In my experience not much tea consumed at C & W meets.


----------



## clive1821 (Mar 27, 2010)

ccasion5:


----------



## clive1821 (Mar 27, 2010)

Anybody feel like joining us :angel13:


----------



## KeiththeBigUn (Oct 3, 2007)

I will speak to the sheriff and see what she says! :wink:


----------



## clive1821 (Mar 27, 2010)

Ok thats cool hope to see you :wink:


----------



## Chausson (Oct 17, 2006)

I shall have a pow wow with the big chief see what she has to say.

Ron


----------



## Chausson (Oct 17, 2006)

Hi all
We have now booked for the weekend see you all there, are we camping all together or is it take your pick.


Ron


----------



## rayc (Jun 3, 2008)

Chausson said:


> Hi all
> We have now booked for the weekend see you all there, are we camping all together or is it take your pick.
> 
> Ron


Ron, We are on Green hardstanding.
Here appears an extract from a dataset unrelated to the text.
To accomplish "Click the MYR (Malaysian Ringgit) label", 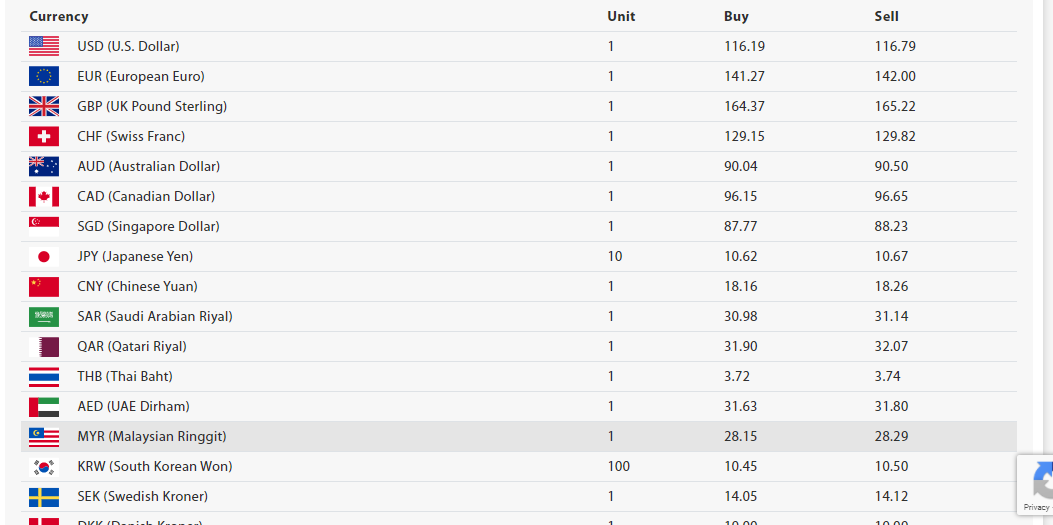I will coord(152,436).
This is where they normally put motorhomes and will be on the booking receipt you get by post. They normally just tell you to pitch where you like. We will be there from early afternoon Friday just look for a grey Rapido. Look forward to having a drink with you, dressing up C&W style is optional 

Ray


----------



## clive1821 (Mar 27, 2010)

Hi ron, to be honist i have no idea but im sure we can sort something out.... i wount arrive untill 21:00 friday looking forward to meeting up with you all...


----------



## KeiththeBigUn (Oct 3, 2007)

All booked and all paid up! 

See ya all there! :wink: 

Keith


----------



## clive1821 (Mar 27, 2010)

Ok fantastic looking forward to meeting you there..... as ray has mentioned anyone else would like to join us


----------



## rayc (Jun 3, 2008)

Anyone else fancy joining Clive, Ron, Keith myself and our good ladies at Home Farm?


----------